5. Your Credit Rating and Credit History Have a Huge Impact on Your Life

No doubt you have often heard the terms “good credit” and “bad credit”—what exactly do they mean? A credit rating is a score that estimates how safe it is to lend a person money, based upon previous dealings. The term “previous dealings” is important, because lenders judge if they should lend you money based on whether you have borrowed money in the past and are paying it/have paid it back. This is called your “credit history.” Having a good credit history is incredibly important for your life: it impacts applying for a credit card, purchasing a home or car, renting an apartment, buying insurance, signing up for certain utilities, and even getting a new job.  

6. There Is Such a Thing as Good Debt and It Will Help Build Your Credit Rating

While it seems counterintuitive, having debt actually gives you a better credit rating, provided that you fulfill your payment obligations in a timely manner. Lenders want to see that you have a credit history, which you cannot have if you’ve never had debt. 18-year-olds can start establishing a credit history by becoming an authorized user on their parents’ credit card and/or opening a secure credit card.

Often “debt” is considered a bad word, but not all debt is bad. Good debt is an investment that will increase in value over time and/or generate income. A home mortgage is an example of good debt, because a home usually increases in value. Still, it is important not to have too much debt. Financial experts recommend that no more than 15 to 20 percent of your income goes toward paying consumer debt. This does not include a mortgage, but does include credit card debt, student loans, car loans, and other types of loans. If you’re paying too great of a percentage of your income on debt, you are in the Debt Danger Zone. Mastering that 50/30/20 budget discussed, above, will help you keep a healthy amount of debt as you get older. 

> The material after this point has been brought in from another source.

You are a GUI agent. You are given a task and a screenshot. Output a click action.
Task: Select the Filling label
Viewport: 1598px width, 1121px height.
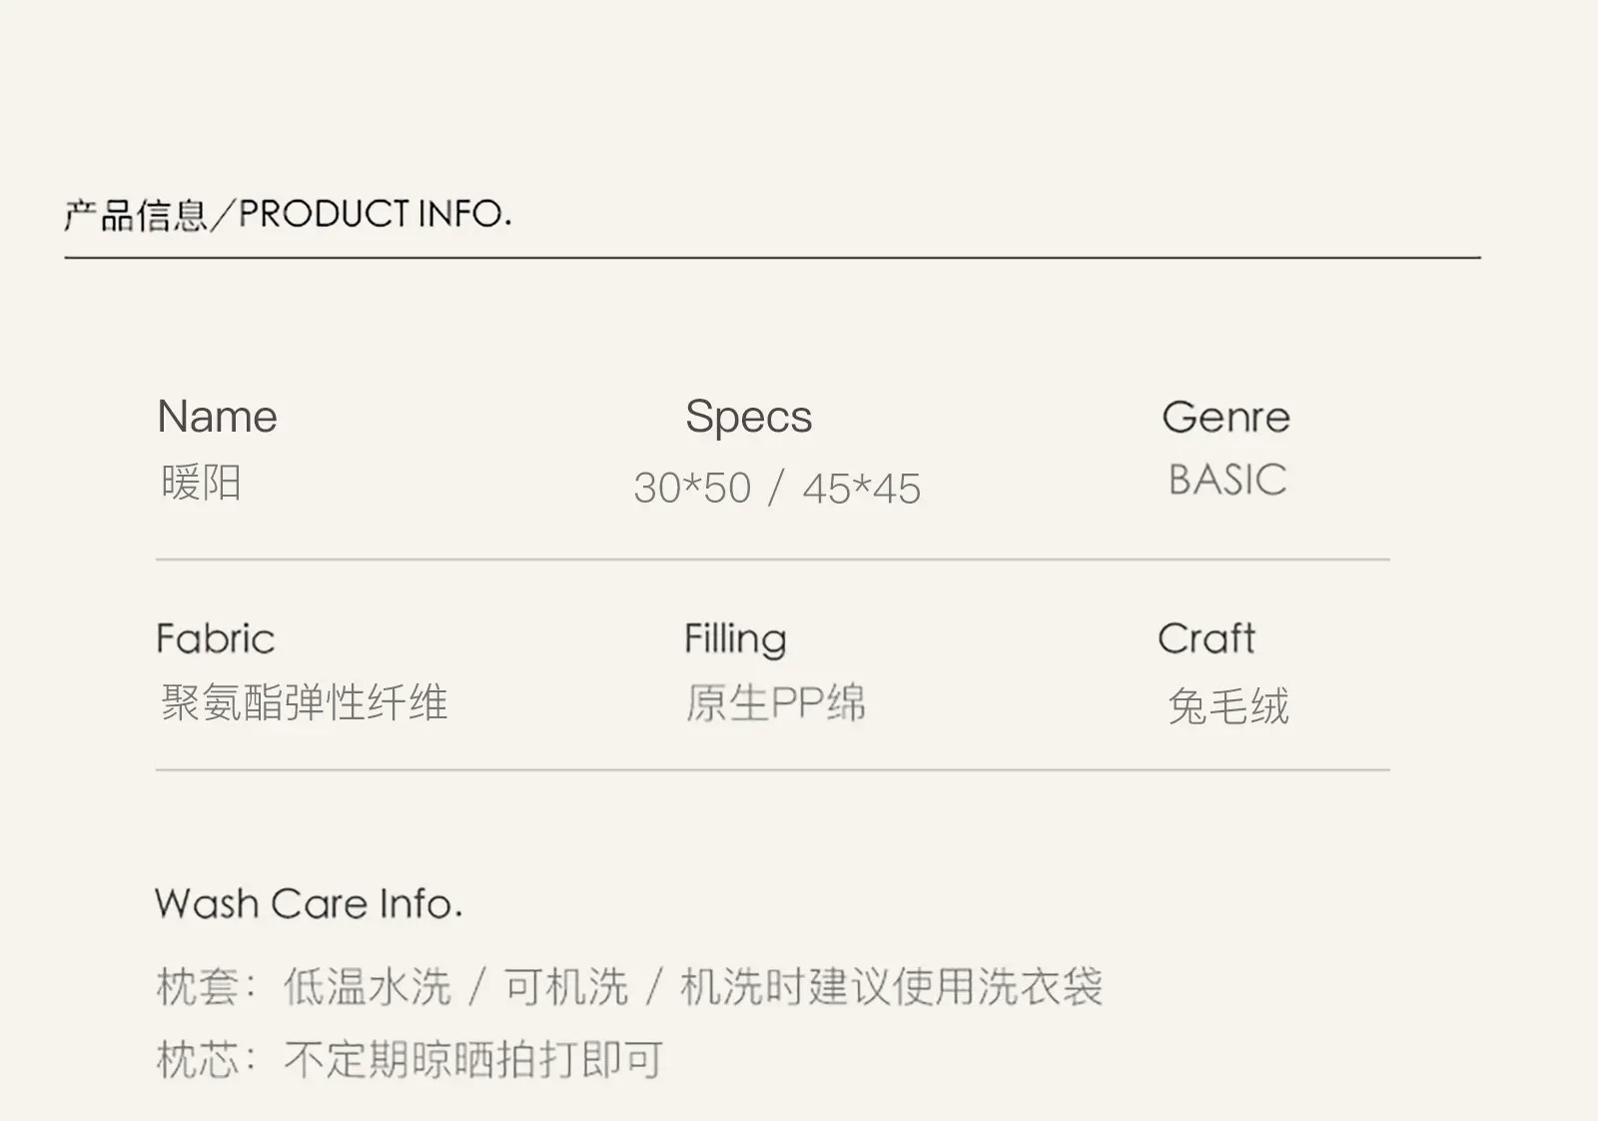(735, 638)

7. Student Loans Are One of the Best Types of Debt to Have

Finally, we’ve gotten to the financial topic that probably worries you the most: student loans. The bad news is that tuition costs are incredibly high. The good news is that student loans are one of the best types of debt you can have. First, federal student loans have low interest rates that will not change over time. Second, as long as you make your minimum payments, student loan debt will improve your credit rating. Third, having a college education increases your lifetime earning potential. So while having to pay off student loans is stressful, it is a positive investment in yourself that will increase in value. 

Individuals with higher levels of financial literacy are more likely to have rainy-day funds, retirement plans, minimal credit card debt, low-cost mortgages, and a healthy attitude toward money. Learning the basics of financial literacy at a young age gives you skills that will help you make smart money choices throughout your life.